GABABR/GABAB receptor

Lactate dehydrogenase (LDH) activity was significantly reduced in striatal cells (HD19 or HD43) expressing wild-type or heterogeneous huntingtin after being exposed to 1, 10 μM of baclofen for 24 hours. This suggests that the cells were more viable. In HD43 cells, baclofen dramatically boosts both cell survival and chymotrypsin-like pancreatic body activity [3].

In YAC128 HD buttons, baclofen (i.p. ; 10 μg/g; twice daily for three days) improves motor deficits [3].

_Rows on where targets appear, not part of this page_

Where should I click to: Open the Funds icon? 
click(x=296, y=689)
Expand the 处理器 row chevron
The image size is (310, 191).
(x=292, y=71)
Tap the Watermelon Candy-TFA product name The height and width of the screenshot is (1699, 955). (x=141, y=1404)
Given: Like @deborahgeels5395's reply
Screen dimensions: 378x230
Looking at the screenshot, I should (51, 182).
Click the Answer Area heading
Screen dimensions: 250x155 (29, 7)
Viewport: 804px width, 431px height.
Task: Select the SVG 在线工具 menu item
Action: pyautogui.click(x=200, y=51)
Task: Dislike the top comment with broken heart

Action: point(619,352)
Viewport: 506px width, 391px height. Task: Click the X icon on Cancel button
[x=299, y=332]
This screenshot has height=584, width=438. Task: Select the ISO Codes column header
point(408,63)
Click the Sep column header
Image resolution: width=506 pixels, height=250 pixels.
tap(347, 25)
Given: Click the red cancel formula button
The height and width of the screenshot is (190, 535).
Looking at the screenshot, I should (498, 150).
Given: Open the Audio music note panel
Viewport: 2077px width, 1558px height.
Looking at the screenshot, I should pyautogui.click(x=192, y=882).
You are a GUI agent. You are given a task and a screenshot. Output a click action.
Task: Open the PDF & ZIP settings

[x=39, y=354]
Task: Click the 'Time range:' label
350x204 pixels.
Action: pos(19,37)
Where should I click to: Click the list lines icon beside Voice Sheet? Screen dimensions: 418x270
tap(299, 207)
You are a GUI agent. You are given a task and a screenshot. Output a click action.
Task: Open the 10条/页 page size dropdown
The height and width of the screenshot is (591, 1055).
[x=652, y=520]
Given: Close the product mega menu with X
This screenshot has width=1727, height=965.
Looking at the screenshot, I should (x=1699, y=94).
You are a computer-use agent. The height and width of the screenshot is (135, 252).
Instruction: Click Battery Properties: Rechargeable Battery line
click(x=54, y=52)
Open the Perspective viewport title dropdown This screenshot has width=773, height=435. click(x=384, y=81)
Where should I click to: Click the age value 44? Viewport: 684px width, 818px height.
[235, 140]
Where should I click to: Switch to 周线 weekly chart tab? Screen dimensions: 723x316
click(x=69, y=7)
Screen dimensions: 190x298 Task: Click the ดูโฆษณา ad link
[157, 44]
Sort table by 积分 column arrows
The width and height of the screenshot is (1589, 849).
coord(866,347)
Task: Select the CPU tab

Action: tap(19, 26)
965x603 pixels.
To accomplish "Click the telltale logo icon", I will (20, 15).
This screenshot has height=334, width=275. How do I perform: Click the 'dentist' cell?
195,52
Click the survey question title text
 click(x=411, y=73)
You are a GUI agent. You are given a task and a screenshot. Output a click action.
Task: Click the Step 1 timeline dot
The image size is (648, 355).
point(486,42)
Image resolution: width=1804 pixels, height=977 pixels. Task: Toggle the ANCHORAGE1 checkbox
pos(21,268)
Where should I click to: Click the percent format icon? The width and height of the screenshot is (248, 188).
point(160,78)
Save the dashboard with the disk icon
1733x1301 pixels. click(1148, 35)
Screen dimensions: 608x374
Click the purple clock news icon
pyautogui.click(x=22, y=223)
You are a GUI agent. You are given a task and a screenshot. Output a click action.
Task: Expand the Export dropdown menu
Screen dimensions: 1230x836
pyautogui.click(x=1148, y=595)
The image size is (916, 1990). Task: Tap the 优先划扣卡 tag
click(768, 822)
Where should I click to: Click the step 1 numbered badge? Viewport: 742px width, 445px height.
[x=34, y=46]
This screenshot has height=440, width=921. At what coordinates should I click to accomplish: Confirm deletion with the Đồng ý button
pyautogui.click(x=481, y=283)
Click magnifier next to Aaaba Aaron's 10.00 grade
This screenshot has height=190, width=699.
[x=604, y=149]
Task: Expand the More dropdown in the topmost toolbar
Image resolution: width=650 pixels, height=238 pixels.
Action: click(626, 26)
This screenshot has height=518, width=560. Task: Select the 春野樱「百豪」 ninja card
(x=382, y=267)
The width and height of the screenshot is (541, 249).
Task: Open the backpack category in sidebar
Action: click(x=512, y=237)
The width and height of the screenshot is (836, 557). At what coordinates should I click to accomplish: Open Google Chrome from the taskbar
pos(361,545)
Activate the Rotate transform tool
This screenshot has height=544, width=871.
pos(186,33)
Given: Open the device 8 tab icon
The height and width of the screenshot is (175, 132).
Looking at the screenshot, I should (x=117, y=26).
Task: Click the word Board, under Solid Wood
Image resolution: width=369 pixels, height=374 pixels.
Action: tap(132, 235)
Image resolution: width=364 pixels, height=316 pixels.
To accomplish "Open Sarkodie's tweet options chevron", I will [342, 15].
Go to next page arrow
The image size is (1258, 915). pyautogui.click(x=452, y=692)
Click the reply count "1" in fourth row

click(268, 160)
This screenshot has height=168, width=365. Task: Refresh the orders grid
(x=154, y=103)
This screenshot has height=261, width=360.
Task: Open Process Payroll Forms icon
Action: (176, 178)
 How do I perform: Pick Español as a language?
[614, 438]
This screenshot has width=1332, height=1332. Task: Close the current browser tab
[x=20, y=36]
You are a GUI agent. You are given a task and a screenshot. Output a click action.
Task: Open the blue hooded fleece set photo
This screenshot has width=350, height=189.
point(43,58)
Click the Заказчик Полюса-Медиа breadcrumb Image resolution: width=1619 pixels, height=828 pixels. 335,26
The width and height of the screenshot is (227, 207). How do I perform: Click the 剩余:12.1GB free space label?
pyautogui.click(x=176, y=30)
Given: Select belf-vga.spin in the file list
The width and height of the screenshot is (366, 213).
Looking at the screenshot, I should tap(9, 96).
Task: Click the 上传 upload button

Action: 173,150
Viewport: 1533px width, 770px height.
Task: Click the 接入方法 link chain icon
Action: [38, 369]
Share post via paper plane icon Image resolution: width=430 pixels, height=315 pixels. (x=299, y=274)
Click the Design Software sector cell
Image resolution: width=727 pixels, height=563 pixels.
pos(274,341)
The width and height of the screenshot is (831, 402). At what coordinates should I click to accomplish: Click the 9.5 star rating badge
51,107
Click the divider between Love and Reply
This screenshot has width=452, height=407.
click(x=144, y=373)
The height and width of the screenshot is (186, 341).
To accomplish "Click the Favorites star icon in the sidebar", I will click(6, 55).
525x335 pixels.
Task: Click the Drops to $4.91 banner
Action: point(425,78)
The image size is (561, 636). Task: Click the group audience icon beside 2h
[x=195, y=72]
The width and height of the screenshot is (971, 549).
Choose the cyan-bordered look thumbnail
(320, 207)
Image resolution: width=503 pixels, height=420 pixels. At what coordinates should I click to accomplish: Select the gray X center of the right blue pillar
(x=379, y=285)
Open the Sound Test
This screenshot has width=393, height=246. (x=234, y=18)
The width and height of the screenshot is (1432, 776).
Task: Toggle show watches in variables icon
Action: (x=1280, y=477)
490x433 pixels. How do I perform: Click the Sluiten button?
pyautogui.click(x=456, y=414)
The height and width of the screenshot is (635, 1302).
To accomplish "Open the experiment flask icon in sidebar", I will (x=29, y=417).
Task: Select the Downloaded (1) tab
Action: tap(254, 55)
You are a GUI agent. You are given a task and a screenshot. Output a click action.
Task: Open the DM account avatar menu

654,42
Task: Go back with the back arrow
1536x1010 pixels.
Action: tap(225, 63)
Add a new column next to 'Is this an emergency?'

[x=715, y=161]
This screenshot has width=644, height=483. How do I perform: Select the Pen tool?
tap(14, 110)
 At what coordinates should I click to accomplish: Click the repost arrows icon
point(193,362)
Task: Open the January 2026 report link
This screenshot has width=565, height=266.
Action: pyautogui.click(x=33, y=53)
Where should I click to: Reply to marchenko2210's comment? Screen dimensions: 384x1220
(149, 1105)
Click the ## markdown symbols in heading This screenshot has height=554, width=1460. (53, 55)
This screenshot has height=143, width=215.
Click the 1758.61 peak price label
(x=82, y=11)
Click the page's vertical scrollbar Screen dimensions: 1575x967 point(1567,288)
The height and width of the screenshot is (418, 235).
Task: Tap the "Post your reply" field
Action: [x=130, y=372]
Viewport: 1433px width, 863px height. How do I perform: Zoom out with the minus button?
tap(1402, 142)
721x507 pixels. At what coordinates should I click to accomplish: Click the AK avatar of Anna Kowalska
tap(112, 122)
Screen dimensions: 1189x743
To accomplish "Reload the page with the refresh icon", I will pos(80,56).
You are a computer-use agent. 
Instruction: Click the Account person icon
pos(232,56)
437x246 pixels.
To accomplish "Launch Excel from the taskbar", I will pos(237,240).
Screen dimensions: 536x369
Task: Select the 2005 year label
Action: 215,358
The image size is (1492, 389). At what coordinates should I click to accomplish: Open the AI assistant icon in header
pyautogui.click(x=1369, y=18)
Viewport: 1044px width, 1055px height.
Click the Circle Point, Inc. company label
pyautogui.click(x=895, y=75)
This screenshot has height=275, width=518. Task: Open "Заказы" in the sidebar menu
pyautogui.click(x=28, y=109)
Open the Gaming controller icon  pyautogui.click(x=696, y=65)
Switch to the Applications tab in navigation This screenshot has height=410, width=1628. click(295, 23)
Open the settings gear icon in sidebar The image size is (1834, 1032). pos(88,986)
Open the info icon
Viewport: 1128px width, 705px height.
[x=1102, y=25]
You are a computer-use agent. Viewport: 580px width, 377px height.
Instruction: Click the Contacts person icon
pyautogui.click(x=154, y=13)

Proteasome activity determination [3]
Proteasome activity was determined by measuring the fluorescence of 7-amido-4-methylcoumarin (AMC; excitation 380 nm, emission 460 nm) generated from peptide-AMC linked substrates. Reactions were conducted in a final volume of 200 μl of buffer including 50 mM Tris–HCl (pH 7.5) and 1 mM EDTA. After adding samples to the reaction mixtures, reactions were initiated by adding the substrate Suc-Leu-Leu-Val-Try-AMC (65 μM) to measure chymotrypsin-like activity. Reactions progressed for 360 min at 25 °C. Enzymatic activity was expressed as fluorescence units (FU)/mg/min of protein.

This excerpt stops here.